I have broken free from my hostages and have escaped unscathed. I trust nobody paid the ransom....wait you mean you didn't even try to pay the ransom. I see, I am awol from the blogging community and nobody even noticed. For two months I have not been active in the exchange of thoughts via this wonderful media and NOBODY N-O-T-I-C-E-D. Hey you know what It's ok....tear...whimper.....get yourself composed man what's wrong with you? I'm back and will continue to lay out my thoughts for all to see right here, same place, same local station.

The past two months have been very busy as the embassy gears up for our January 8th launch at the theater. We have had new people come to our gatherings on a weekly basis. It's amazing watching God put embassy metro church together. Let me give a shout out to everyone who is part of the embassy metro church family. I am loving being your pastor!! Let me also throw thanks out to everyone who has helped out with finances, prayer, and labor of love. What we are endeavoring to do for God would not be possible without your involvment. Thank you for making it a joy to serve you while I am striving to serve God.
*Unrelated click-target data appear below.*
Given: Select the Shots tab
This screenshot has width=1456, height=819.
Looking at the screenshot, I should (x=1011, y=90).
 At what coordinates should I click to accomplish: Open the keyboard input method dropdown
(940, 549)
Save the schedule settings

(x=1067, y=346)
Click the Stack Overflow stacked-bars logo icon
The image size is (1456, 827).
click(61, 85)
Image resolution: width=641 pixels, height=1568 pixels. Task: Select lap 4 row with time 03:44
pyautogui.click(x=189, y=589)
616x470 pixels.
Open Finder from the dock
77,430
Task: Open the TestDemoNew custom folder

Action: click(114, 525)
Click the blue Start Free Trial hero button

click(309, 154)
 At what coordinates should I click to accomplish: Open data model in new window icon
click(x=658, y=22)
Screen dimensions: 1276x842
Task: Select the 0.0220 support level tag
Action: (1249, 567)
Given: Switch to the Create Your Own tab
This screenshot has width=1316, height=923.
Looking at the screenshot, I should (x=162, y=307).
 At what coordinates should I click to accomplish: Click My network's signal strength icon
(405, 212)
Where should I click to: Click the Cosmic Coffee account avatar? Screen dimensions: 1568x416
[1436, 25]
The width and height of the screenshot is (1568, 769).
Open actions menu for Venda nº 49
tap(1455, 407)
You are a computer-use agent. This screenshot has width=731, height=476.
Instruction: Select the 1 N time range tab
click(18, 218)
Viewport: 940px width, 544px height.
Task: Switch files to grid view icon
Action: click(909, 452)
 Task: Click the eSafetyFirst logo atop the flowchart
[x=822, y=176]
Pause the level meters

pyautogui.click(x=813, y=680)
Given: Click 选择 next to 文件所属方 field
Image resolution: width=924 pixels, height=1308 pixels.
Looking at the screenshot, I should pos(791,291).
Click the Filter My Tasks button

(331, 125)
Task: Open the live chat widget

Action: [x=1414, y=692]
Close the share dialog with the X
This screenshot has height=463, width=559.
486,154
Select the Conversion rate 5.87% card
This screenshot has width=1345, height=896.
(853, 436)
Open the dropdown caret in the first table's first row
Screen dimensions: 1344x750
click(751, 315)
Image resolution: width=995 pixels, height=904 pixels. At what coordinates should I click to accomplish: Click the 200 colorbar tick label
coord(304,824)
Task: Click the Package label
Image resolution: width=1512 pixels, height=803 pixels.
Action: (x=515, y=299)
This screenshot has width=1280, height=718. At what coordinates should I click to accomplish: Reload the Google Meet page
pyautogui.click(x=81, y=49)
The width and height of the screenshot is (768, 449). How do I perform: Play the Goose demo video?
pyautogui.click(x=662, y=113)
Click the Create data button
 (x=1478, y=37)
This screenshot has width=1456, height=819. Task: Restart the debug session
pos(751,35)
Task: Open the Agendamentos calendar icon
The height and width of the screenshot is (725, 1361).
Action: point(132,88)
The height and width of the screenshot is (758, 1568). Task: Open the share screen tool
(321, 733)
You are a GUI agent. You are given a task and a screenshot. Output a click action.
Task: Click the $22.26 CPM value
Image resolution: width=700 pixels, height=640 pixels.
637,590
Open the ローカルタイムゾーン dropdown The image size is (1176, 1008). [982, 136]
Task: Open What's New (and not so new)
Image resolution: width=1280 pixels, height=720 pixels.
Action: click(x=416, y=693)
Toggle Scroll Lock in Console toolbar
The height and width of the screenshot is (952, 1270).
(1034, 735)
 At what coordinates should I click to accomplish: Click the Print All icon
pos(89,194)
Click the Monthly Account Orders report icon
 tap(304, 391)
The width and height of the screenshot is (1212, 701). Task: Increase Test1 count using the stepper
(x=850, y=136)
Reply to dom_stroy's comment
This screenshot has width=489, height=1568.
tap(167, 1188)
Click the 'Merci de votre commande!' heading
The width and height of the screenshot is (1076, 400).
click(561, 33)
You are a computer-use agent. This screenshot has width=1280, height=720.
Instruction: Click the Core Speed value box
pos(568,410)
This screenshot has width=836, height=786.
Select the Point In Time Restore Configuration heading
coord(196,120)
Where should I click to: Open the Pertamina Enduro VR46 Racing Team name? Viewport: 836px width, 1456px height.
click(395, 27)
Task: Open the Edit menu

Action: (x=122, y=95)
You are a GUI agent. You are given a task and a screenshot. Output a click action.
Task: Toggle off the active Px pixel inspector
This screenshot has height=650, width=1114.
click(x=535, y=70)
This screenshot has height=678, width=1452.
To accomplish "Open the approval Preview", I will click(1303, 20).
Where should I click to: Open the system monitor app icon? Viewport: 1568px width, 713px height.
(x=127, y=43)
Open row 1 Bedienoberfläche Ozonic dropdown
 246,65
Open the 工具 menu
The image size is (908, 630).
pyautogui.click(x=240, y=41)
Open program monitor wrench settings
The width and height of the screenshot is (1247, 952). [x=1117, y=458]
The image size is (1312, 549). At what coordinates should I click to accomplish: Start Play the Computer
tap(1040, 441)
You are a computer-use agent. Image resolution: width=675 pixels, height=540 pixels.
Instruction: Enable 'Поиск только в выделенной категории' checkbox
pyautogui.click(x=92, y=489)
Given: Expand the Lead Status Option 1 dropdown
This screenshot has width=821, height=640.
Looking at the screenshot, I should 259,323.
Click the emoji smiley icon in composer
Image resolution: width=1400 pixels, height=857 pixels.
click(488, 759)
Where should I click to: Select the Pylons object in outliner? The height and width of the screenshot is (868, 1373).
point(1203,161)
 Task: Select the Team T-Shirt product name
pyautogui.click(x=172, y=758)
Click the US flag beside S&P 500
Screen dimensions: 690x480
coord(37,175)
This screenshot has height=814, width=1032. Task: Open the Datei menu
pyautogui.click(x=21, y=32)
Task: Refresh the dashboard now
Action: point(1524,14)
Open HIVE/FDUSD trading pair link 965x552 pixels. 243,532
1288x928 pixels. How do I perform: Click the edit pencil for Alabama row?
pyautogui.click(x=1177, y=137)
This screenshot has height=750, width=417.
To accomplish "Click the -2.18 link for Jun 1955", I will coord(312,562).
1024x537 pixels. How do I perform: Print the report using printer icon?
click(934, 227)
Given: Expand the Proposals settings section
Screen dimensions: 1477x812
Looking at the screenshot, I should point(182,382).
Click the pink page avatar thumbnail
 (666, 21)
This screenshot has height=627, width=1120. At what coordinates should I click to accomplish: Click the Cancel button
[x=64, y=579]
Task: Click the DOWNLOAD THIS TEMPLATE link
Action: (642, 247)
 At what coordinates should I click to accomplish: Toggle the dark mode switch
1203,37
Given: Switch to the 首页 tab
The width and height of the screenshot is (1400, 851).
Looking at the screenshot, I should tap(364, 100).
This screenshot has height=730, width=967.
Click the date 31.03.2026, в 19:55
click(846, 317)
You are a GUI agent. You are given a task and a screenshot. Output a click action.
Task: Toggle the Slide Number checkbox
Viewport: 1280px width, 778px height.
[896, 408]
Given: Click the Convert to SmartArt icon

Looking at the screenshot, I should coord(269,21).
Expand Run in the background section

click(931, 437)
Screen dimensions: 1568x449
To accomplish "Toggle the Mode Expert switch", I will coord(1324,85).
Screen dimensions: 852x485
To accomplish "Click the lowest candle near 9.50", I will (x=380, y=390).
Well even though you didn't pay my ransom I can say a big thanks to Jesus who paid the price for me so that I could live the greatest adventure possible. None of us have to be hostage to sin, or to lives separated from God's purpose. Through Jesus we can live and be free to experience His best for our lives!

Thursday, September 01, 2005

Great News!

For the past two and a half months we have been given the opportunity to meet on Sunday nights at the Serene Bean Coffee house in Woodstock, GA. This has been a great venue, but if you've been with us at the Bean lately you know we are running out of room for the children. Amie & Charla have done a great job with noise control in the other part of the coffee shop, but we don't wish to do noise control with kids we want to do ministry. Seeing that we are going to Sunday mornings on Oct. 2nd at the Bean and will be there until our Jan. 8th kick-off at the theater we can't wait until then to effectively engage our children. Well Sunday night we were thinking about a solution and the thought came to ask the owner of the wellness center if we could use her tae kwon do dojo for the kids. Her store front is just a few doors down in the same building. I got great news. I met with the owner and not only has she offered her dojo she said we can use every room, but her office and file room. Amazing! She was so excited about being able to help us. Her daughter remembers us from the concerts in the park where she got her face painted. I thank God that the owner was one of the first people we met last year when Amie and I came for a visit. It was a God thing that He popped that thought in our hearts on Sunday and today it's a reality. We now have plenty of room for children's ministries until we get to the theater!

Monday, August 29, 2005

Thanks to Whom Thanks is Do

I just want to take a moment to give props to Jared for all the work he has done on the website. Obviously he's got mad skillz and I'm glad he's with us. Vote for Pedro...I mean Jared. Jared man you're dynamite! Thanks from the whole emc gang.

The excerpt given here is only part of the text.